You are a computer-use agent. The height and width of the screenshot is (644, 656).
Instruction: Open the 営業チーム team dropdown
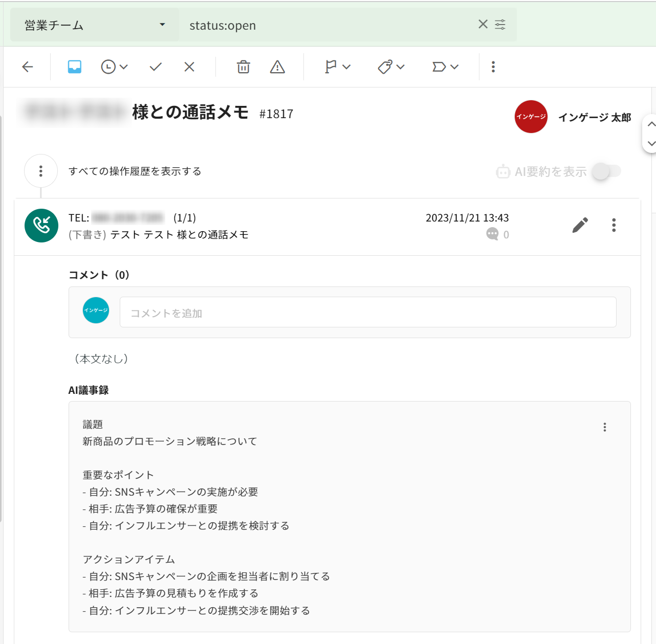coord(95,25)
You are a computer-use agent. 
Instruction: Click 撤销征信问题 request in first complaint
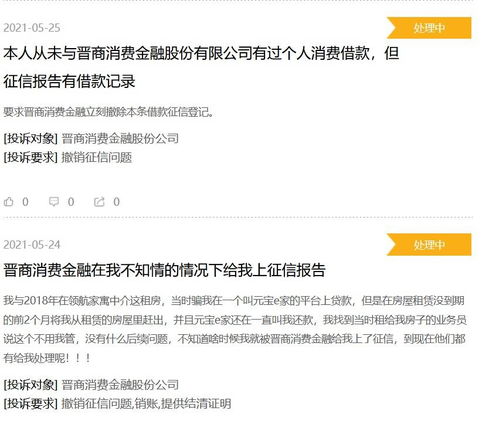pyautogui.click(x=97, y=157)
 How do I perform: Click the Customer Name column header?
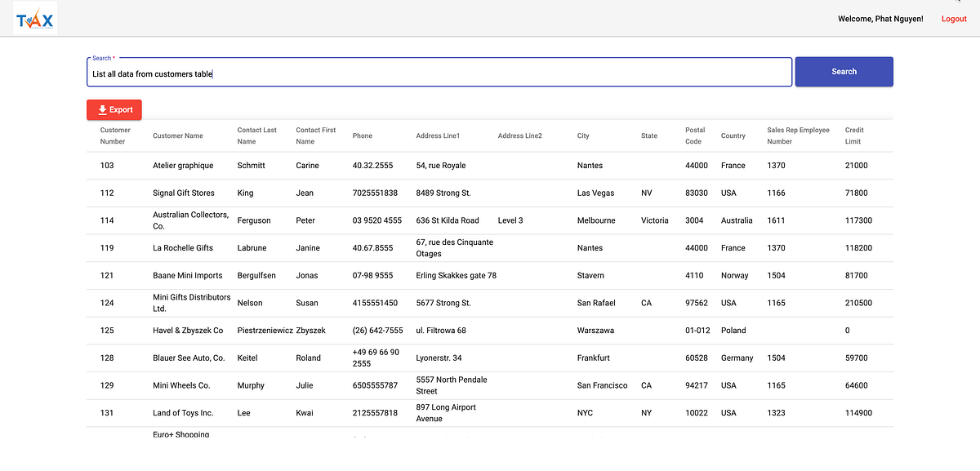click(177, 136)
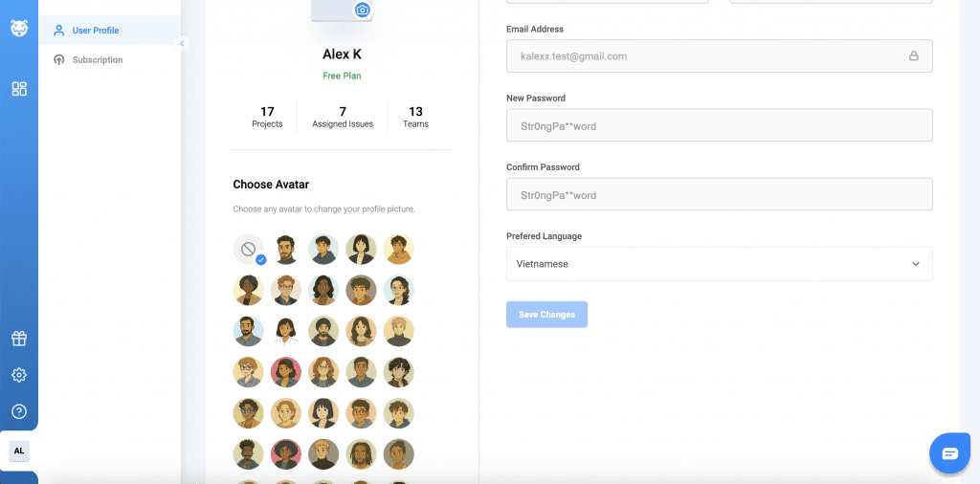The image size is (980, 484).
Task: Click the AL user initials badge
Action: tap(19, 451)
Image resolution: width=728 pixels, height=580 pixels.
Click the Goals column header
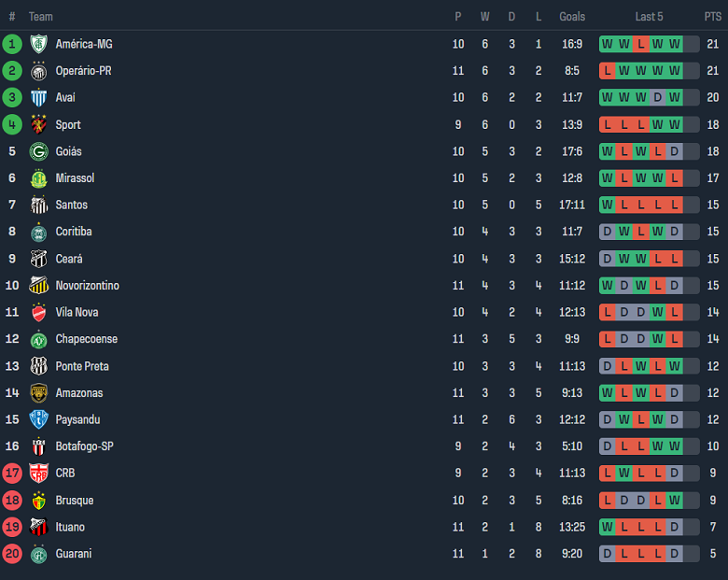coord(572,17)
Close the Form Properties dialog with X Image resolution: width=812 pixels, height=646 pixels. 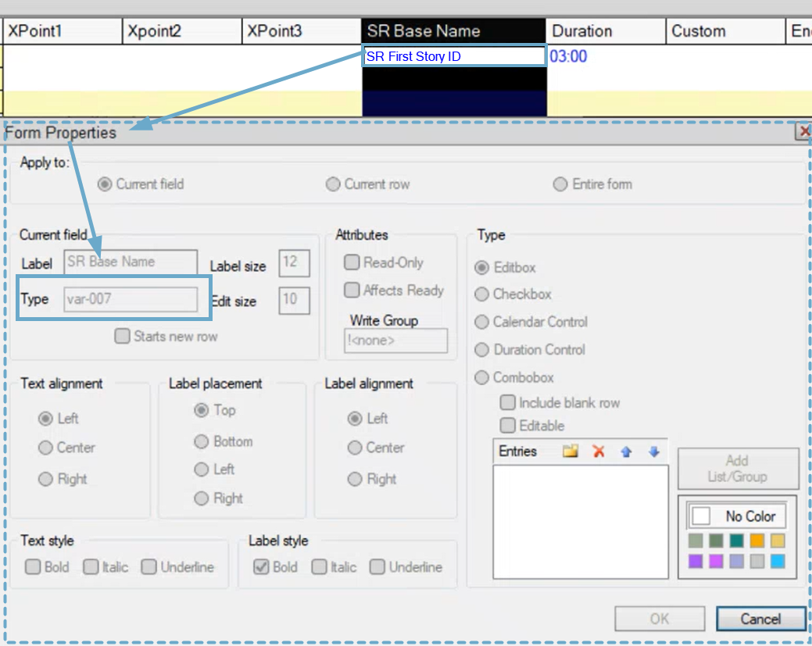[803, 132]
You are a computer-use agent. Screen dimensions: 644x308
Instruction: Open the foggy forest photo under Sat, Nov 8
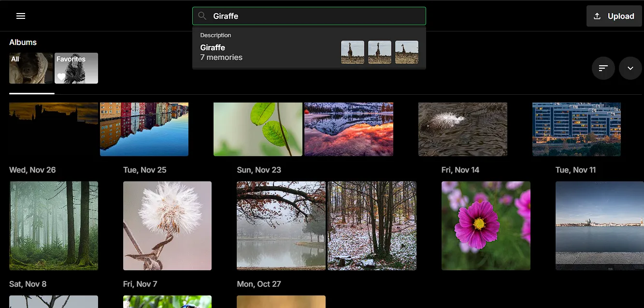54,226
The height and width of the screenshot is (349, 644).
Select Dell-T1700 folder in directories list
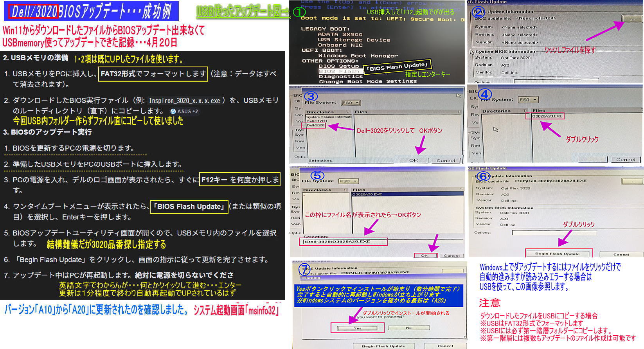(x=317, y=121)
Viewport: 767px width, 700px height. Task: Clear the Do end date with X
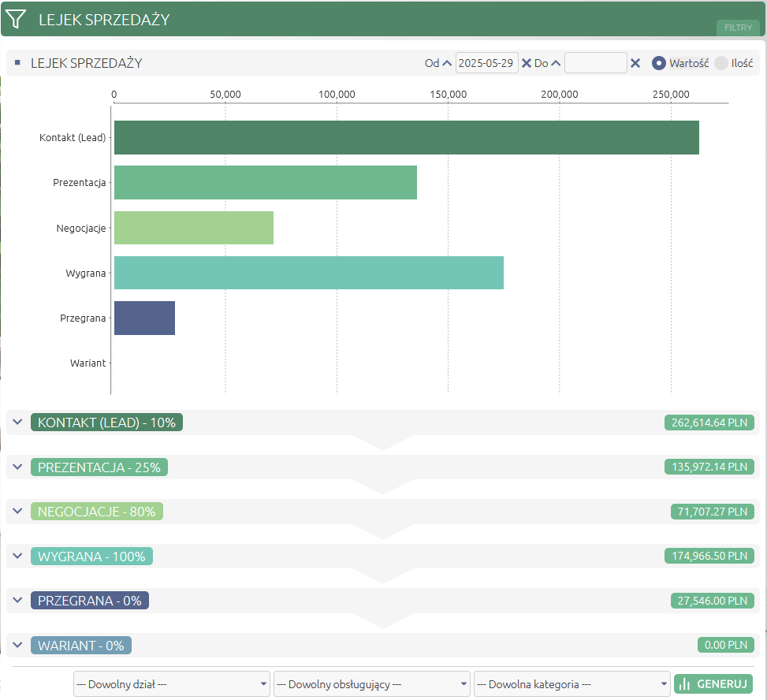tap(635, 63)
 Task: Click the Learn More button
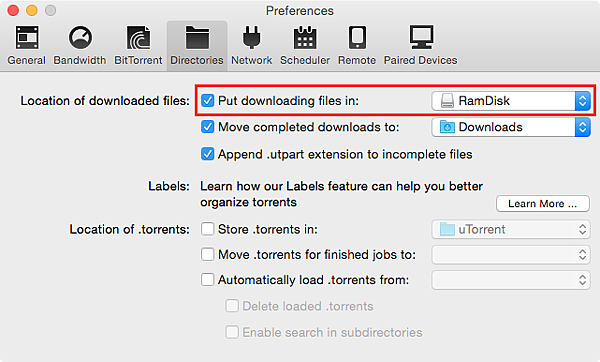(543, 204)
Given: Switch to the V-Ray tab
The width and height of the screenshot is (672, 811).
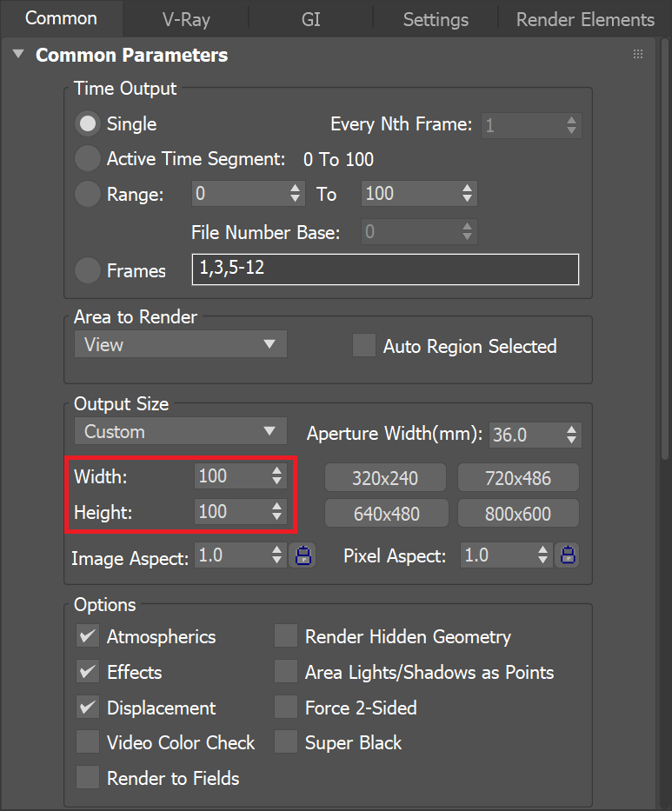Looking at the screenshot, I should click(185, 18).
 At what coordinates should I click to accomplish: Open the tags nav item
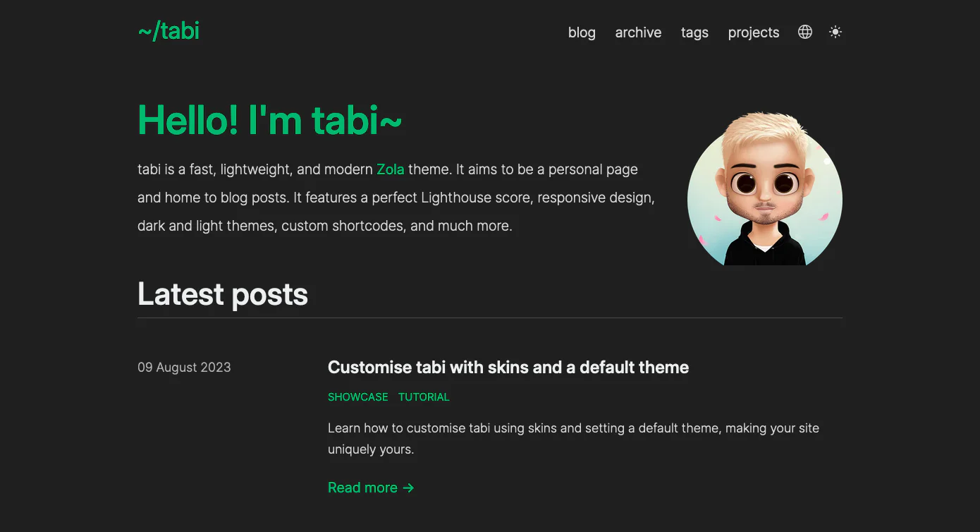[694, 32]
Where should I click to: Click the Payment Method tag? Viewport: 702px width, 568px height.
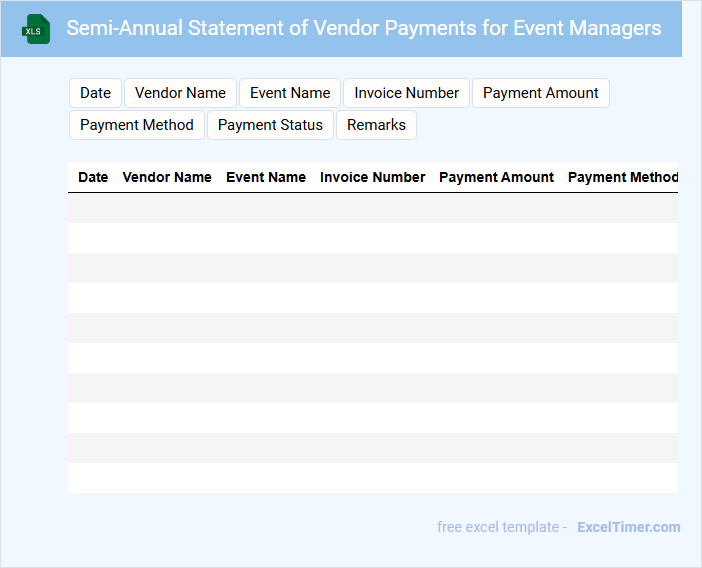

• • • • •

Each line from the one that holds "You are a computer-use agent. Screen" through the end of the material should be repeated exactly, and nothing more. Leave out any picture.

SOLUTION =>
You are a computer-use agent. Screen dimensions: 644x308
Instruction: Open the foggy forest photo under Sat, Nov 8
54,226
The height and width of the screenshot is (349, 644).
Select Dell-T1700 folder in directories list
(x=317, y=121)
Viewport: 767px width, 700px height. Task: Clear the Do end date with X
tap(635, 63)
 Task: Click the Learn More button
(543, 204)
Given: Switch to the V-Ray tab
The width and height of the screenshot is (672, 811).
Looking at the screenshot, I should click(185, 18).
 At what coordinates should I click to accomplish: Open the tags nav item
[694, 32]
Where should I click to: Click the Payment Method tag? Viewport: 702px width, 568px height.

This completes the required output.